HushMail: when trusted third parties go bad
HushMail was the original attempt to provide strong cryptography in a web-based email service. It used a Java applet to perform cryptographic operations, with an encrypted private key stored with HushMail. All well and good, until you realise that HushMail started serving a backdoored version of its Java applet to certain users when requested by a court order. Their crypto was solid, unless you were served the intentionally broken Java applet, at which point your data was no longer secure. Admitting to this was laudable, but there’s a clear message: trusted third-parties can rarely, if ever, be fully trusted.
Lavabit, but better
Lavabit offered two separate points of value to its users - privacy and security. Privacy, in that it was difficult to link a user to an actual human, and security, in that cryptography and good key management was used. Unfortunately, from a privacy perspective, it was all too easy to link a user to their IP addresses and/or billing information, and from a security perspective, key security was impaired by the nature of being a hosted service. We can look at privacy and security separately, and consider how to achieve what Lavabit achieved, except more successfully.
Better privacy
Communications with Lavabit were sent over the open Internet, using SSL/TLS for transport encryption and authentication. SSL/TLS relies on trusted third-parties for authentication, which has resulted in fraudulent certificate issuance in the recent past. For a governmental attacker, fraudulent SSL certificate issuance is quite achievable, meaning that you can’t be 100% certain that you’re talking to the real Lavabit. The good news about SSL/TLS encryption is that it’s pretty solid, though; authentication issues aside, the crypto is reliable. So, what to do? Self-management isn’t an option when you’re after privacy and anonymity. Some kind of hosted service is necessary.

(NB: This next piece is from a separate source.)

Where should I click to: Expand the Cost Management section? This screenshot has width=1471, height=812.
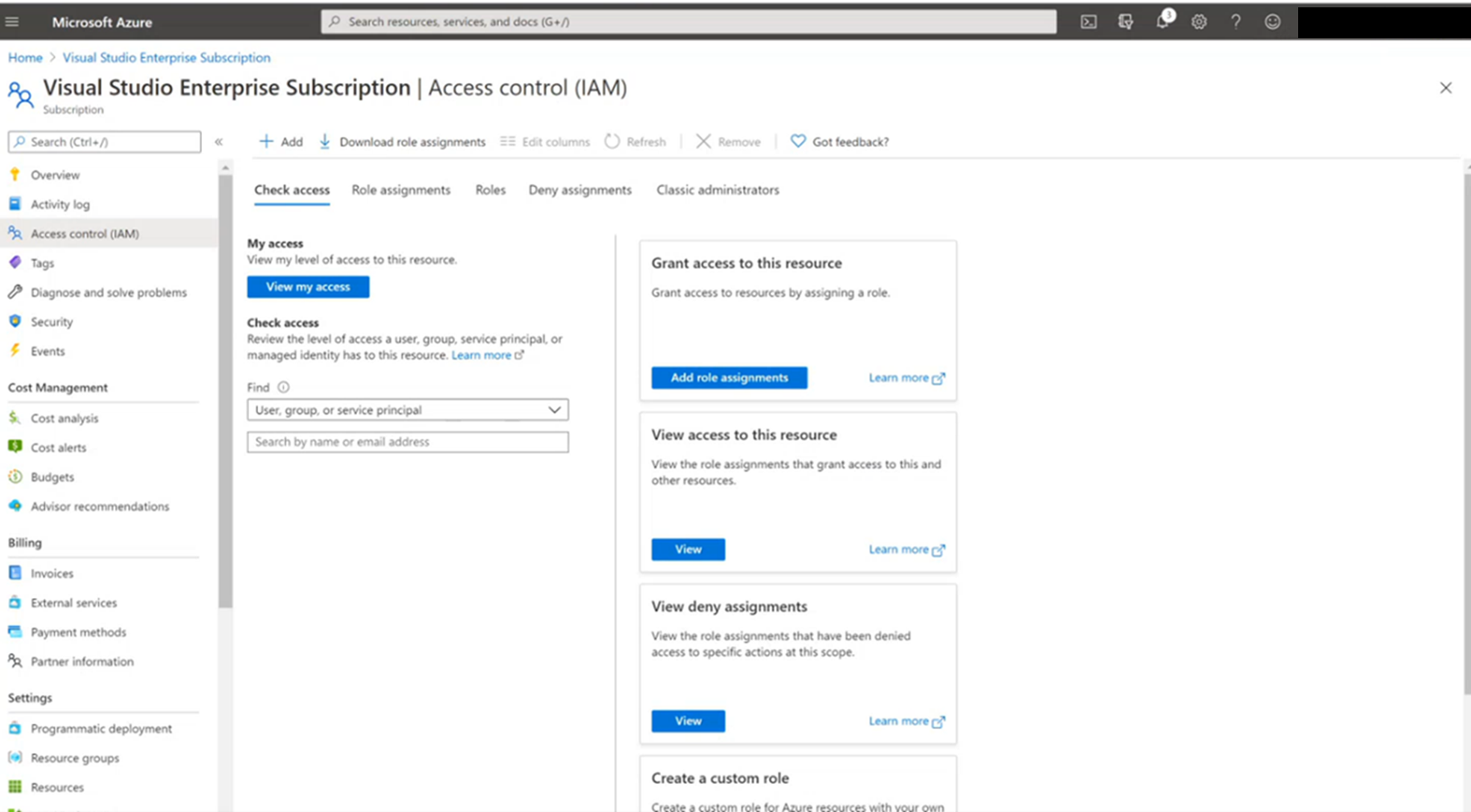pyautogui.click(x=57, y=387)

[alert-warning] Suggestions for privacy-respecting email services have been removed, after the Freedom Hosting shutdown. Admittedly, Freedom Hosting was a hotbed of some truly reprehensible content, but it also hosted a service that was previously my best suggestion. [/alert-warning]
Better security
Lavabit rolled encryption in with its email offering. While this was convenient, it meant that your private key had to be held on their end and decrypted by your passphrase. There’s a huge difference between brute-forcing a passphrase to a known 4096-bit key, and brute-forcing an unknown 4096-bit key itself.
Own your keys
The necessity of a hosted service for privacy and anonymity means that it’s much better to keep encryption separate. The de facto standards for strong email encryption and strong IM encryption involve managing your own keys.
GnuPG: strong email cryptography
GnuPG is an open-source crypto suite based on PGP, and is reliably strong. It can be a bit daunting to get started with, but the payoff is enormous. A guide is somewhat out of scope, but it’s something that I’ll be posting about soon. In the meantime, Windows users should check out Gpg4win, Mac OS X users should investigate GPGTools, and Linux users should have a look through their package manager for command line packages and hassle-saving frontends.

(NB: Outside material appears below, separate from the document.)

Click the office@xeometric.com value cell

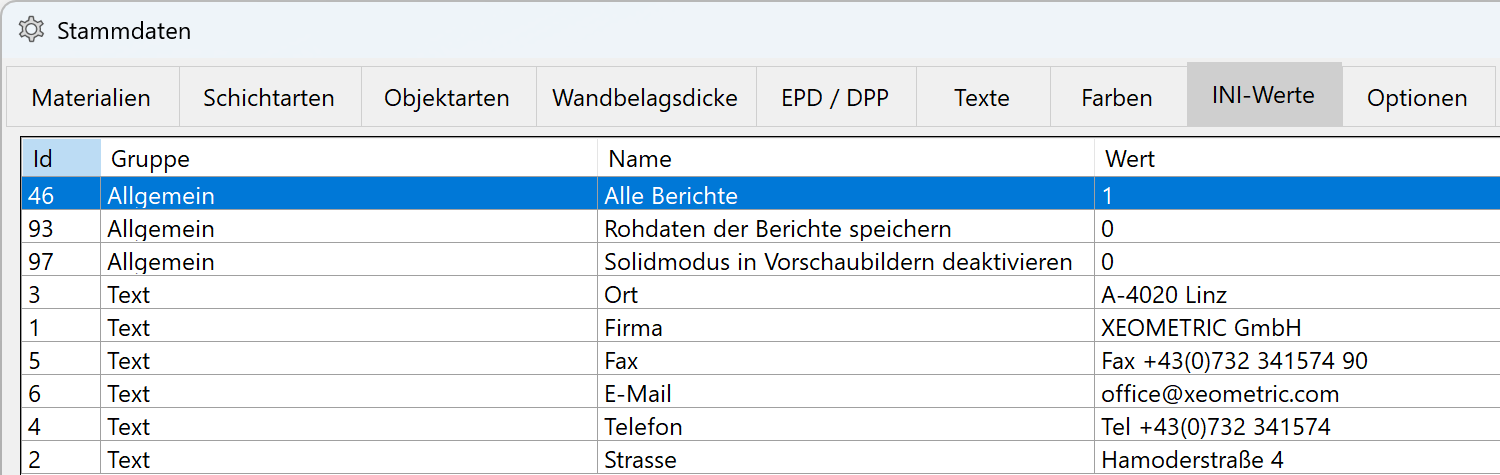(1297, 392)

OTR: strong IM cryptography
While GnuPG can be used for IM crypto, something more lightweight is more suitable. OTR (‘Off The Record’) is the standard that has emerged. It’s supported by nearly every multiprotocol client (libpurple-based clients such as Pidgin and Adium come heartily recommended). Alongside encryption and authentication, OTR offers both perfect forward secrecy and deniability after the fact.
Use private and encrypted communications for everything
Traffic analysis, the art of inferring information about communication from the flow of communication itself rather than its content, is surprisingly effective. Encrypting only important communication is a dead giveaway of an interesting target. Encrypt as often as possible, even if you’re just sending pictures of cats to your mum. It makes an attacker’s job a lot harder.
Avoid shortcuts
Services such as Lavabit are tempting because of the low barrier to entry, compared to managing your own encryption and sneaking around with Tor or remailers. Unfortunately, with privacy and security, ‘easy’ usually means ‘less effective’. Quite simply, investing a bit of time in getting yourself set up will result in better protection - both for you, and for the people that you correspond with.